Volkswagen kalkuliert einem "Spiegel"-Bericht zufolge mit Kosten von bis zu 16 Milliarden Euro für den Abbau Zehntausender Stellen und mögliche Werksschließungen in Deutschland.
Milliardenkosten für Stellenabbau und Werksschließungen
Mit bis zu zehn Milliarden Euro rechnet VW allein für den geplanten Stellenabbau bis 2030, wie das Nachrichtenmagazin "Der Spiegel" unter Berufung auf den Aufsichtsratsbeschluss aus der vergangenen Woche und weitere interne Dokumente berichtet. Das Geld sei unter anderem für Altersteilzeit, Abfindungen und Sozialpläne vorgesehen.
Für eine mögliche Einstellung der Autoproduktion in Emden und Zwickau im Jahr 2031 veranschlagt das Management um VW-Chef Oliver Blume dem Bericht zufolge insgesamt rund zwei Milliarden Euro. Für das Nutzfahrzeugwerk in Hannover und den Audi-Standort Neckarsulm, denen 2032 beziehungsweise 2034 das Aus drohen könnte, kalkuliere Volkswagen jeweils mit etwa zwei Milliarden Euro. Bereits Anfang 2037 hätten unter anderem die eingesparten Gehälter diese Kosten jedoch ausgeglichen. Ein VW-Sprecher wollte die Zahlen nicht kommentieren.
Wie realistisch diese Kalkulation ist, war zunächst unklar.

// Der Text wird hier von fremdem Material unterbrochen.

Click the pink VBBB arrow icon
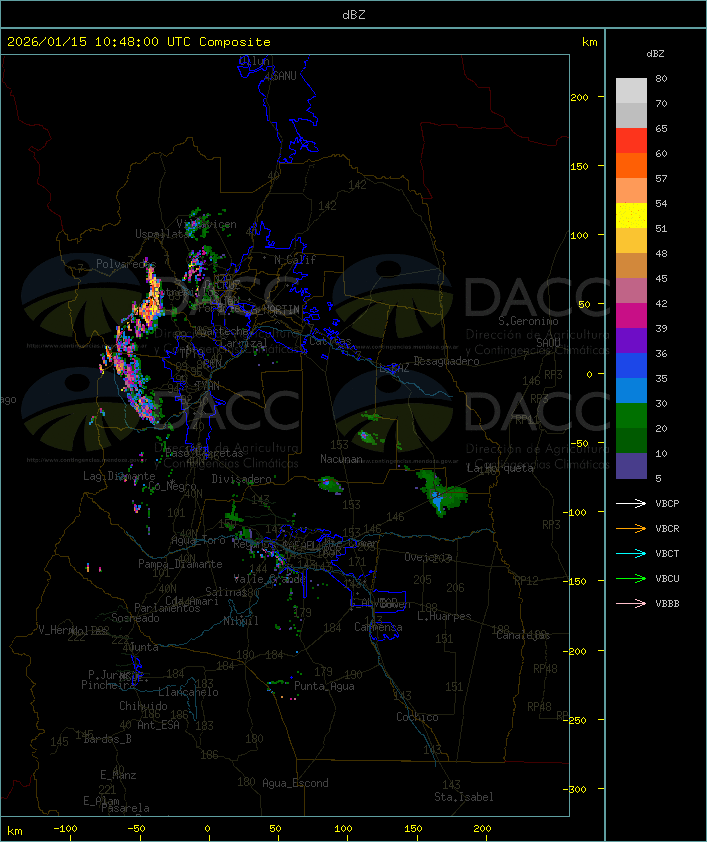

Arbeitnehmervertreter schätzen die Kosten deutlich höher ein. Als Vergleich wird dabei die geschlossene Audi-Fabrik in Brüssel herangezogen: Das Aus des Werks mit etwas mehr als 3.000 Beschäftigten hatte die Ingolstädter rund 1,6 Milliarden Euro gekostet. An den vier nun bedrohten Standorten arbeiten allerdings deutlich mehr Menschen.
Der Aufsichtsrat des Autobauers hatte sich vergangene Woche einstimmig auf einen "Zukunftsplan" des Vorstands geeinigt. Durch die Maßnahmen soll der Konzern robuster und wettbewerbsfähiger werden. Es handele sich um das "tiefgreifendste Transformationsprogramm" in der Geschichte von Volkswagen. Das finanzielle Kernziel des Plans: Der Vorstand peilt bis 2030 eine deutlich höhere Rendite an. Von 100 Euro Umsatz sollen dann neun Euro als operativer Gewinn übrig bleiben. Zum Halbjahr waren es 3,80 Euro.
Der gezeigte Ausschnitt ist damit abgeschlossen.